**ASSIGNMENT:** Copy out the data exactly as it appears, without a single image.

**INFORMATION SHOWN:**
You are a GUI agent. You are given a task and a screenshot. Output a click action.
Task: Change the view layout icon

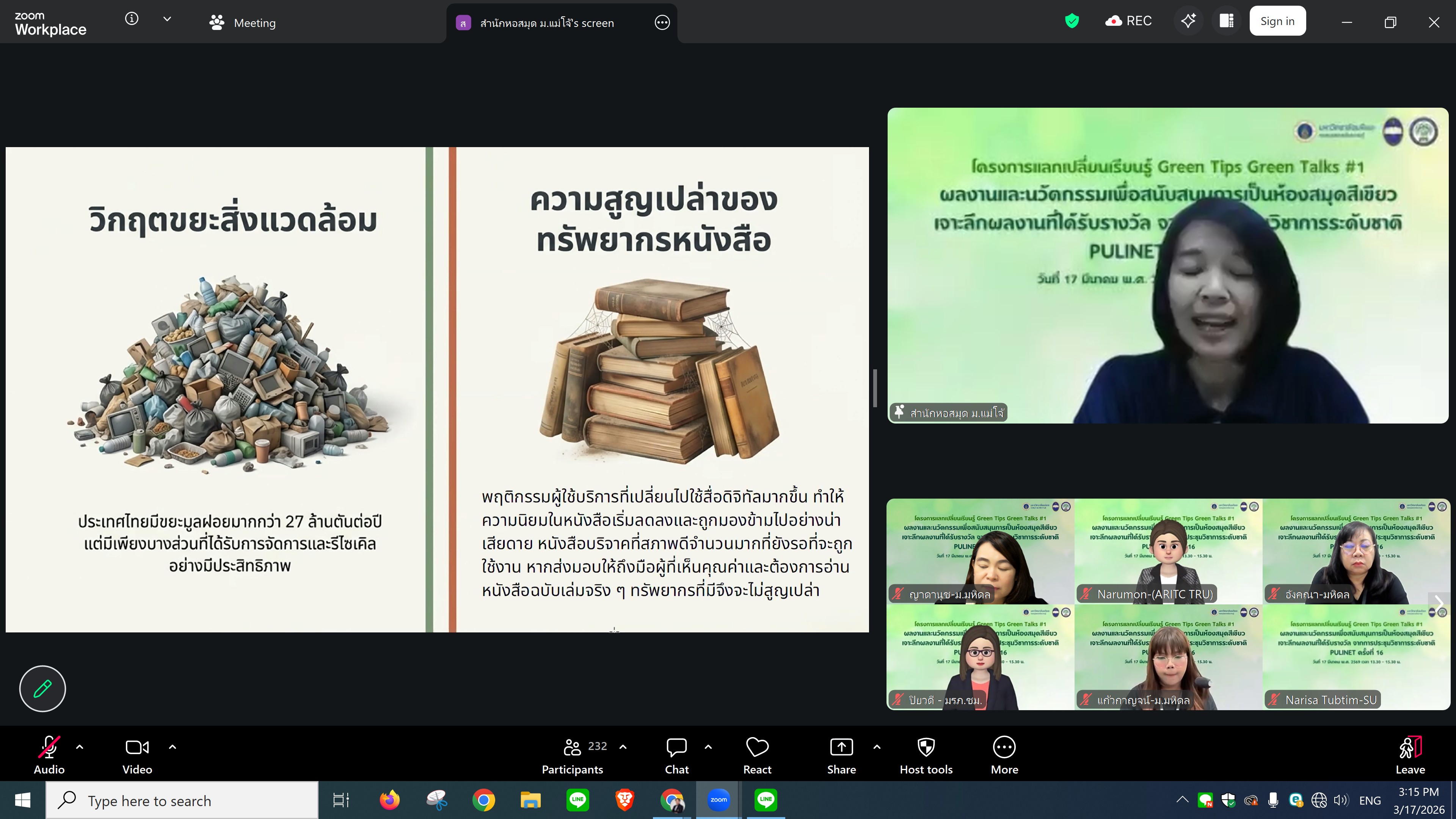[x=1227, y=22]
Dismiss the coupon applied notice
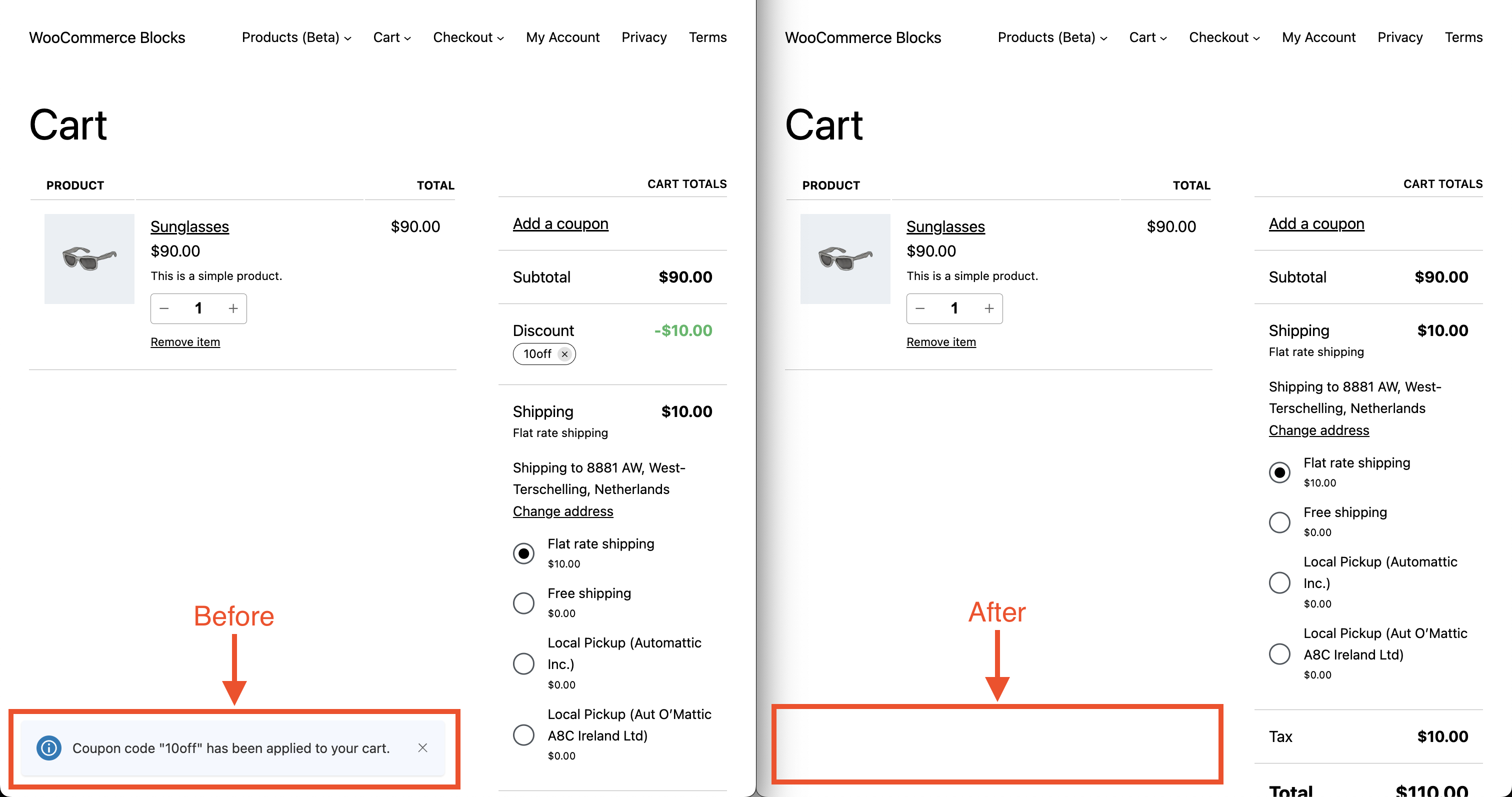Image resolution: width=1512 pixels, height=797 pixels. pyautogui.click(x=422, y=748)
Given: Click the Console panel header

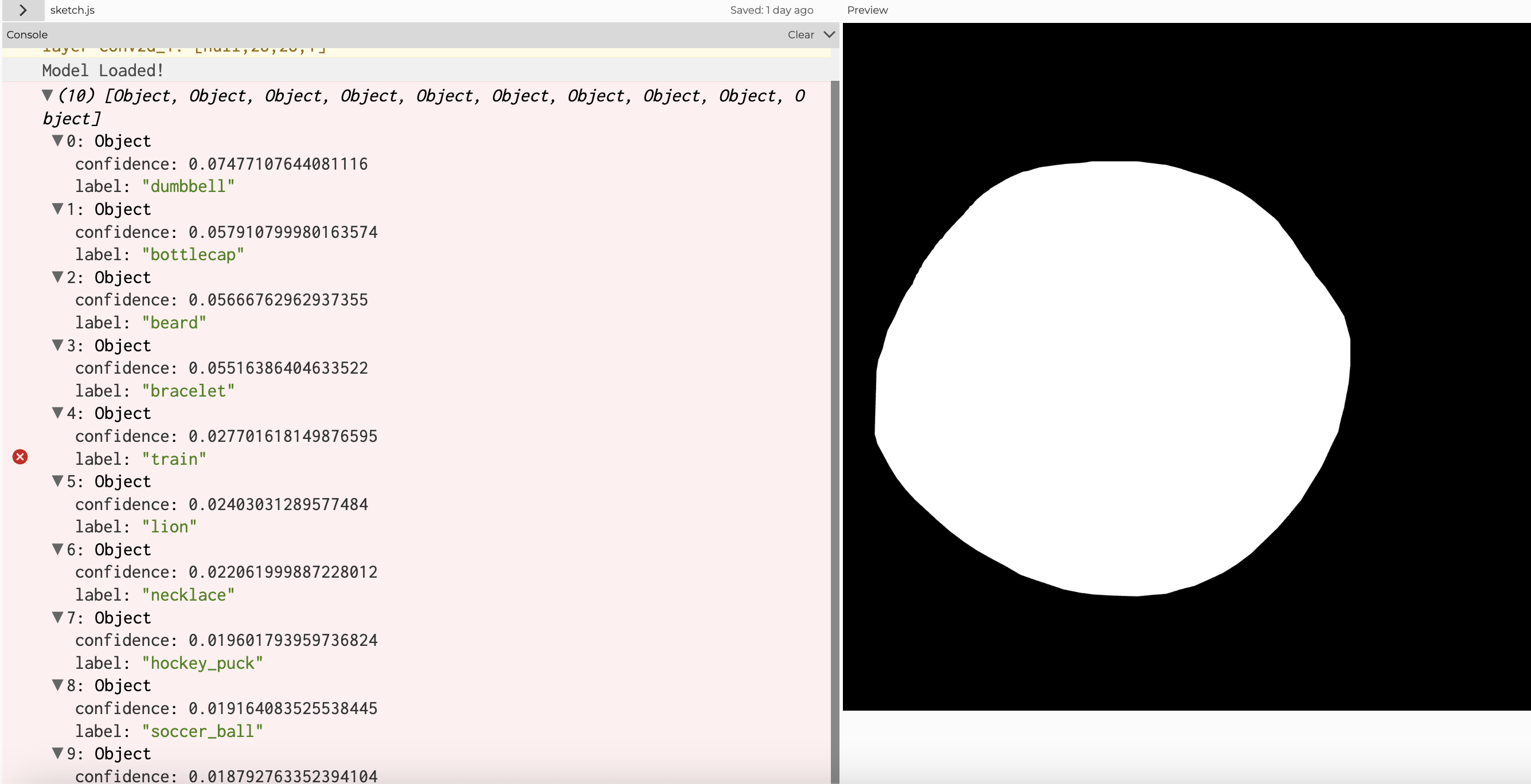Looking at the screenshot, I should (x=28, y=34).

**RESPONSE AREA:**
You are a GUI agent. You are given a task and a screenshot. Output a click action.
Task: Change the view layout icon

[x=1227, y=22]
Dismiss the coupon applied notice
Image resolution: width=1512 pixels, height=797 pixels. pyautogui.click(x=422, y=748)
Given: Click the Console panel header

Looking at the screenshot, I should (x=28, y=34).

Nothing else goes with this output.